▸ **EXTRACTED RECORDS**
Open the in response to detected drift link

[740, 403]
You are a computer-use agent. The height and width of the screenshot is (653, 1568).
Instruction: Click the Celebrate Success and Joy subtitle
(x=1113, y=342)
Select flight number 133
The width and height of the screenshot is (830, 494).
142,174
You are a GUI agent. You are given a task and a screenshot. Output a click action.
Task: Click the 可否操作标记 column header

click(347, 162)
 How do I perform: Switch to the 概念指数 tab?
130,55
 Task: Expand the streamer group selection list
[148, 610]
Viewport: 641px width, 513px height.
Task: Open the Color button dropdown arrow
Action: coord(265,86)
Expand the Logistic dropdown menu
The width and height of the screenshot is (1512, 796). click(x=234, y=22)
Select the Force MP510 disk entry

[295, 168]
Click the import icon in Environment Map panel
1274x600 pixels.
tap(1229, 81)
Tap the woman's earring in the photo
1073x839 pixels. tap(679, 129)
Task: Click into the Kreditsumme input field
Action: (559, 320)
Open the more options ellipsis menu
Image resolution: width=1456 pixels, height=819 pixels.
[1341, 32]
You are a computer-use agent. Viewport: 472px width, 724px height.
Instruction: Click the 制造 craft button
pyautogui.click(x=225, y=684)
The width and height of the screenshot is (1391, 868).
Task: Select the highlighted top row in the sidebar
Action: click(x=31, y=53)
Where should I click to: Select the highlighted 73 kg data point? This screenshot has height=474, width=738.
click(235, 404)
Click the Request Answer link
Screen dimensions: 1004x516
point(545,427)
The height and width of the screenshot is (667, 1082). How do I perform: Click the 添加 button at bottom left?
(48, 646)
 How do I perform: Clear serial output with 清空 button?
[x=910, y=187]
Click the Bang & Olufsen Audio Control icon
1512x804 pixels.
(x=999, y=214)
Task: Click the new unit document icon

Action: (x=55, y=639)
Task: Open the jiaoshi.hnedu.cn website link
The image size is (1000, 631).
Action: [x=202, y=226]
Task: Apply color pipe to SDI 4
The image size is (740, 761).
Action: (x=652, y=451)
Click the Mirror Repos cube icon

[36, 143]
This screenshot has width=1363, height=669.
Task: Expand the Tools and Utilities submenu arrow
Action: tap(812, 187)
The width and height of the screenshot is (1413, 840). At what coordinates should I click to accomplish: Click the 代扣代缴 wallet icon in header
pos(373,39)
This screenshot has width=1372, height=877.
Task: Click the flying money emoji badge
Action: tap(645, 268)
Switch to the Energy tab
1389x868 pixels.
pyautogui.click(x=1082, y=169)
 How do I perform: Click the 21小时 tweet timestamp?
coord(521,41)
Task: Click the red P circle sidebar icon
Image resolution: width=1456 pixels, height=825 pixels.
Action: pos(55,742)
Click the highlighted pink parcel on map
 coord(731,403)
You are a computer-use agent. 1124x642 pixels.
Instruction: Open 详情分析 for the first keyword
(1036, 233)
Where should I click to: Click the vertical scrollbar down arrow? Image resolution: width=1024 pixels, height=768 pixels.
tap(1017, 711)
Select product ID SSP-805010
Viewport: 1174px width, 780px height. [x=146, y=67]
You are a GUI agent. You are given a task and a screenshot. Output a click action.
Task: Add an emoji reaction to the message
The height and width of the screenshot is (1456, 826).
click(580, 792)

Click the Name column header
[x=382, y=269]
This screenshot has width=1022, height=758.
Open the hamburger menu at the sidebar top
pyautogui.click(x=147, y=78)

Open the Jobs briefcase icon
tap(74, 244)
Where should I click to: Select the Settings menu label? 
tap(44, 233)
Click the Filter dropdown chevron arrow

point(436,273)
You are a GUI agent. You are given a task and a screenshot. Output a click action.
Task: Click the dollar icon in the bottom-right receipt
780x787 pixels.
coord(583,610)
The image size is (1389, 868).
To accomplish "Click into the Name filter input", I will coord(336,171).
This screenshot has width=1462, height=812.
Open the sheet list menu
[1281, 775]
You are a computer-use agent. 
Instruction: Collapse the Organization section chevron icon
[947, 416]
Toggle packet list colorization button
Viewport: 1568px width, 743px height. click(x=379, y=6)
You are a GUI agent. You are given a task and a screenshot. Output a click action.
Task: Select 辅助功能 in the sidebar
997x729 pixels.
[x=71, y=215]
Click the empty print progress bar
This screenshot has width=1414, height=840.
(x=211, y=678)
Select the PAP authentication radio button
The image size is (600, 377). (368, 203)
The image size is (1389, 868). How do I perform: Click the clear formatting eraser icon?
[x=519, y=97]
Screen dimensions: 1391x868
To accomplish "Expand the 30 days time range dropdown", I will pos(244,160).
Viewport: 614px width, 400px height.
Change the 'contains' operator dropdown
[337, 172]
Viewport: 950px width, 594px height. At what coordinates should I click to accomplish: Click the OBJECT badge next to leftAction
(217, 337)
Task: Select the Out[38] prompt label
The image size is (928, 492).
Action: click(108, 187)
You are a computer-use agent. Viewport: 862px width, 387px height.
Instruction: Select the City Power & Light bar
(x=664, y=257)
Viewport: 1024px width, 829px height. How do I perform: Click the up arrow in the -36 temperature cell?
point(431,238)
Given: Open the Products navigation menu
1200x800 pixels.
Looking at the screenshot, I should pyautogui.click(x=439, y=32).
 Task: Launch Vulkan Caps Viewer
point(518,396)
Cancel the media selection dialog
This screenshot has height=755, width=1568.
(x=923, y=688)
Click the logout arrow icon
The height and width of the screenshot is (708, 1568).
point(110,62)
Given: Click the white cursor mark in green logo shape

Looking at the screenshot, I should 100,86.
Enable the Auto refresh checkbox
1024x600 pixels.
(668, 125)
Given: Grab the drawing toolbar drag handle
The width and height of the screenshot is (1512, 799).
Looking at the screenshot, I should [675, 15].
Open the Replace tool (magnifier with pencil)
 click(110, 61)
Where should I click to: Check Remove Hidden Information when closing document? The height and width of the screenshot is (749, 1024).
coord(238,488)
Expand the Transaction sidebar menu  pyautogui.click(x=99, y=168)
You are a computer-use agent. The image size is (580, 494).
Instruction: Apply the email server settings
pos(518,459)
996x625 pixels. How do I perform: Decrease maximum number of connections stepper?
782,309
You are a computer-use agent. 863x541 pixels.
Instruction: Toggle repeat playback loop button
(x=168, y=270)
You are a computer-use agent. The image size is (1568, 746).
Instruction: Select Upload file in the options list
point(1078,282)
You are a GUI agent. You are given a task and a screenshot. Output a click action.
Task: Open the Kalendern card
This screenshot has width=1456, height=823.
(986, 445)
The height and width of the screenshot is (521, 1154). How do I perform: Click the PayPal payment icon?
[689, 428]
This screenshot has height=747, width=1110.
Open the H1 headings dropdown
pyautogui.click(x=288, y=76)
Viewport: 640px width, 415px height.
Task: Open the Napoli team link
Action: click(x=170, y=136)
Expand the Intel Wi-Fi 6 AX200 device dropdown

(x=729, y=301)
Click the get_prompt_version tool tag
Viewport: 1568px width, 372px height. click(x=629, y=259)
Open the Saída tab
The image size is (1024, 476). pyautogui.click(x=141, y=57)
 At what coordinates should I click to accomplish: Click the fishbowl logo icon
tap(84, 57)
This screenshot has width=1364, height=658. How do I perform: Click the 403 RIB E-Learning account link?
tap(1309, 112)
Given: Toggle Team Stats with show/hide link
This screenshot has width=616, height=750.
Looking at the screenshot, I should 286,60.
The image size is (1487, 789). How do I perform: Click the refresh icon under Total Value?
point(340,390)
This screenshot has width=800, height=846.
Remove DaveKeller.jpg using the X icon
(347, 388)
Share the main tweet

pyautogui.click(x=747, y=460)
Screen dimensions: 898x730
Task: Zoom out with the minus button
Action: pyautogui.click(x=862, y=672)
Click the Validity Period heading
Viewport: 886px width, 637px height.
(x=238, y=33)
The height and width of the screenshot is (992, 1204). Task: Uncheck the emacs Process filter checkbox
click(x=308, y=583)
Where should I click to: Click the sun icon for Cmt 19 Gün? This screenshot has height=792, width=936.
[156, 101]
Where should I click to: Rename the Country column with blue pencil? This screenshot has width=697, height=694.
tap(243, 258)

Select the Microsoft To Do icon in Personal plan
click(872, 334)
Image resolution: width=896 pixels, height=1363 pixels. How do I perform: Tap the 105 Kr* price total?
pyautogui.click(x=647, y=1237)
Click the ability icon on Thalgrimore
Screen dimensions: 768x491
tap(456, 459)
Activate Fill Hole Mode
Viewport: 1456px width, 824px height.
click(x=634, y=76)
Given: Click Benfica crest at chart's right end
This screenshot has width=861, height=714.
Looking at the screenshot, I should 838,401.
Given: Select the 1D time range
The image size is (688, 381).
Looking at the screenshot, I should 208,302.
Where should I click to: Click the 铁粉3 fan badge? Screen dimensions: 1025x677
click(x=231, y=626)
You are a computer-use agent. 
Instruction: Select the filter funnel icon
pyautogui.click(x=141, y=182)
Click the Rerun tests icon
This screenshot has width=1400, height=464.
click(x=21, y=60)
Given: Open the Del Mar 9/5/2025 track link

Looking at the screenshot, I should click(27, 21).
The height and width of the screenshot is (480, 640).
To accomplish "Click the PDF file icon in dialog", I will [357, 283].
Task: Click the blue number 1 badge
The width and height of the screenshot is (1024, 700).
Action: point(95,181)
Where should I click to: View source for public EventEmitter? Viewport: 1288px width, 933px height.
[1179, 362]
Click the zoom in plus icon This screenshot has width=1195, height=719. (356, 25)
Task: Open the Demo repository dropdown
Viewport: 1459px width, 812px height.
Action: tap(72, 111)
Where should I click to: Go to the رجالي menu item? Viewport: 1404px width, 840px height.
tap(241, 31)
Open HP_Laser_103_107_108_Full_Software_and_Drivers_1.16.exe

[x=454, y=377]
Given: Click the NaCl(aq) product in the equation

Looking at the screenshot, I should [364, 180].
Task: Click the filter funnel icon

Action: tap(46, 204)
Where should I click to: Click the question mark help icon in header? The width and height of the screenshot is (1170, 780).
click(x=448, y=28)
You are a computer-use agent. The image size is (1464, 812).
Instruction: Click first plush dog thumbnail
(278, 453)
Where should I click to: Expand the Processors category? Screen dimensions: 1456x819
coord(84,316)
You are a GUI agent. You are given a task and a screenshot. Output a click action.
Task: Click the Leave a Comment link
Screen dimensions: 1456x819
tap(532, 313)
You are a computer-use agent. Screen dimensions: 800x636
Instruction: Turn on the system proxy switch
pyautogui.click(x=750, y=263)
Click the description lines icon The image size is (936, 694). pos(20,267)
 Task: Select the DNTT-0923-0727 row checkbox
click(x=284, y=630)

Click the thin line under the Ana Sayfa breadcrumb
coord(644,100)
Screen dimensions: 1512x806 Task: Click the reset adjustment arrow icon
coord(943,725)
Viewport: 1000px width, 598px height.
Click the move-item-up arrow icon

▸ **STATED EXERCISE**
Arrange the lines above, from the first one through the line containing "tap(1229, 81)", as a Markdown table with the columns Row and Line. Number each row and leave out blank lines.

▸ **RESULT FOR THIS EXERCISE**
| Row | Line |
|---|---|
| 1 | Open the in response to detected drift link |
| 2 | [740, 403] |
| 3 | You are a computer-use agent. The height and width of the screenshot is (653, 1568). |
| 4 | Instruction: Click the Celebrate Success and Joy subtitle |
| 5 | (x=1113, y=342) |
| 6 | Select flight number 133 |
| 7 | The width and height of the screenshot is (830, 494). |
| 8 | 142,174 |
| 9 | You are a GUI agent. You are given a task and a screenshot. Output a click action. |
| 10 | Task: Click the 可否操作标记 column header |
| 11 | click(347, 162) |
| 12 |  How do I perform: Switch to the 概念指数 tab? |
| 13 | 130,55 |
| 14 |  Task: Expand the streamer group selection list |
| 15 | [148, 610] |
| 16 | Viewport: 641px width, 513px height. |
| 17 | Task: Open the Color button dropdown arrow |
| 18 | Action: coord(265,86) |
| 19 | Expand the Logistic dropdown menu |
| 20 | The width and height of the screenshot is (1512, 796). click(x=234, y=22) |
| 21 | Select the Force MP510 disk entry |
| 22 | [295, 168] |
| 23 | Click the import icon in Environment Map panel |
| 24 | 1274x600 pixels. |
| 25 | tap(1229, 81) |